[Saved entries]

-----

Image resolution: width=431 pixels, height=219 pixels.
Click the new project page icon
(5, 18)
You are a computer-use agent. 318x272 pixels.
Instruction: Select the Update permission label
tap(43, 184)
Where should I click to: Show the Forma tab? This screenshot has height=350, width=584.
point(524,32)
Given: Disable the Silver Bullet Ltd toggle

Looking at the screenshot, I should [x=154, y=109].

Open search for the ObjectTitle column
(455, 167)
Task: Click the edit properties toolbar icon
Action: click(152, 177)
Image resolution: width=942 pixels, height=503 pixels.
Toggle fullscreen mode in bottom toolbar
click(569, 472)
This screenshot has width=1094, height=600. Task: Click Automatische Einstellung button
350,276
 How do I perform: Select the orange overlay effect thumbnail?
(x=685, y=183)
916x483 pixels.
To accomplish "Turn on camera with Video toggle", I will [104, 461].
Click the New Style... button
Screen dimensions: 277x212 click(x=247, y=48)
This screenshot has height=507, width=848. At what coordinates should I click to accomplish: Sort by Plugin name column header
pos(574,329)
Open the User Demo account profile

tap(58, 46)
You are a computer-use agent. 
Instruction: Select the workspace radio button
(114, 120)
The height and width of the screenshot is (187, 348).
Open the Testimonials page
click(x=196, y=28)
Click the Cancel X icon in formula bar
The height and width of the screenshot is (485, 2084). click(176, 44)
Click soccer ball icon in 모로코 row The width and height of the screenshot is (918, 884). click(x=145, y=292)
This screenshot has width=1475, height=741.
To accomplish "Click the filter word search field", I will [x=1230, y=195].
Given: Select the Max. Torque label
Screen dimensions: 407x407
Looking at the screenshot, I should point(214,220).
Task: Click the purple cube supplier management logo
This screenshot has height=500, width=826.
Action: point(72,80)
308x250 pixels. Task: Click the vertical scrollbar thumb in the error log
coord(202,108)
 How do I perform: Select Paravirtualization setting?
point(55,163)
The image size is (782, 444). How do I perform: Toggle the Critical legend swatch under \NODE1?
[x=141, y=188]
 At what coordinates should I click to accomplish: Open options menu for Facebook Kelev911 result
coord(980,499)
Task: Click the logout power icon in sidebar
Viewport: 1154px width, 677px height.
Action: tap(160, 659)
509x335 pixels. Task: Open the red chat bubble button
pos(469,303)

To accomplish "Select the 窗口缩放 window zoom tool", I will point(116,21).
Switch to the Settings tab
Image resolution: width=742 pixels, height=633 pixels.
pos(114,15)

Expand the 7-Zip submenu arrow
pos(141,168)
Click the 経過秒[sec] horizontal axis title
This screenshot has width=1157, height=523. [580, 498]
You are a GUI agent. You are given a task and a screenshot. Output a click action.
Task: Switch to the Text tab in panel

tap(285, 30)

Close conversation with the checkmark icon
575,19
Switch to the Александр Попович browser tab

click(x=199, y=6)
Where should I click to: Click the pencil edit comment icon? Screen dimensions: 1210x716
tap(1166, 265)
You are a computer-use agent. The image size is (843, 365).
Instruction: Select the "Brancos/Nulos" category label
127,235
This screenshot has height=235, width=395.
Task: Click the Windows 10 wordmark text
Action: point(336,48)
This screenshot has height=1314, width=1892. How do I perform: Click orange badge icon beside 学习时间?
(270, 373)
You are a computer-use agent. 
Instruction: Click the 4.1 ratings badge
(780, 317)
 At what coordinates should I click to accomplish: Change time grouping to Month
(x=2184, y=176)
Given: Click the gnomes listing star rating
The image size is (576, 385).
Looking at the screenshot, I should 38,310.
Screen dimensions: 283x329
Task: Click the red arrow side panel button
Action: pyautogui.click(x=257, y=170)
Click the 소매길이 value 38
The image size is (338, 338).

-----

▶ _Task to complete_: This exercise calls for every record above to be written out again exactly.

▶ _Written answer_:
Image resolution: width=431 pixels, height=219 pixels.
Click the new project page icon
(5, 18)
You are a computer-use agent. 318x272 pixels.
Instruction: Select the Update permission label
tap(43, 184)
Where should I click to: Show the Forma tab? This screenshot has height=350, width=584.
point(524,32)
Given: Disable the Silver Bullet Ltd toggle

Looking at the screenshot, I should [x=154, y=109].

Open search for the ObjectTitle column
(455, 167)
Task: Click the edit properties toolbar icon
Action: click(152, 177)
Image resolution: width=942 pixels, height=503 pixels.
Toggle fullscreen mode in bottom toolbar
click(569, 472)
This screenshot has width=1094, height=600. Task: Click Automatische Einstellung button
350,276
 How do I perform: Select the orange overlay effect thumbnail?
(x=685, y=183)
916x483 pixels.
To accomplish "Turn on camera with Video toggle", I will [104, 461].
Click the New Style... button
Screen dimensions: 277x212 click(x=247, y=48)
This screenshot has height=507, width=848. At what coordinates should I click to accomplish: Sort by Plugin name column header
pos(574,329)
Open the User Demo account profile

tap(58, 46)
You are a computer-use agent. 
Instruction: Select the workspace radio button
(114, 120)
The height and width of the screenshot is (187, 348).
Open the Testimonials page
click(x=196, y=28)
Click the Cancel X icon in formula bar
The height and width of the screenshot is (485, 2084). click(176, 44)
Click soccer ball icon in 모로코 row The width and height of the screenshot is (918, 884). click(x=145, y=292)
This screenshot has width=1475, height=741.
To accomplish "Click the filter word search field", I will [x=1230, y=195].
Given: Select the Max. Torque label
Screen dimensions: 407x407
Looking at the screenshot, I should point(214,220).
Task: Click the purple cube supplier management logo
This screenshot has height=500, width=826.
Action: point(72,80)
308x250 pixels. Task: Click the vertical scrollbar thumb in the error log
coord(202,108)
 How do I perform: Select Paravirtualization setting?
point(55,163)
The image size is (782, 444). How do I perform: Toggle the Critical legend swatch under \NODE1?
[x=141, y=188]
 At what coordinates should I click to accomplish: Open options menu for Facebook Kelev911 result
coord(980,499)
Task: Click the logout power icon in sidebar
Viewport: 1154px width, 677px height.
Action: tap(160, 659)
509x335 pixels. Task: Open the red chat bubble button
pos(469,303)

To accomplish "Select the 窗口缩放 window zoom tool", I will point(116,21).
Switch to the Settings tab
Image resolution: width=742 pixels, height=633 pixels.
pos(114,15)

Expand the 7-Zip submenu arrow
pos(141,168)
Click the 経過秒[sec] horizontal axis title
This screenshot has width=1157, height=523. [580, 498]
You are a GUI agent. You are given a task and a screenshot. Output a click action.
Task: Switch to the Text tab in panel

tap(285, 30)

Close conversation with the checkmark icon
575,19
Switch to the Александр Попович browser tab

click(x=199, y=6)
Where should I click to: Click the pencil edit comment icon? Screen dimensions: 1210x716
tap(1166, 265)
You are a computer-use agent. The image size is (843, 365).
Instruction: Select the "Brancos/Nulos" category label
127,235
This screenshot has height=235, width=395.
Task: Click the Windows 10 wordmark text
Action: point(336,48)
This screenshot has height=1314, width=1892. How do I perform: Click orange badge icon beside 学习时间?
(270, 373)
You are a computer-use agent. 
Instruction: Click the 4.1 ratings badge
(780, 317)
 At what coordinates should I click to accomplish: Change time grouping to Month
(x=2184, y=176)
Given: Click the gnomes listing star rating
The image size is (576, 385).
Looking at the screenshot, I should 38,310.
Screen dimensions: 283x329
Task: Click the red arrow side panel button
Action: pyautogui.click(x=257, y=170)
Click the 소매길이 value 38
The image size is (338, 338).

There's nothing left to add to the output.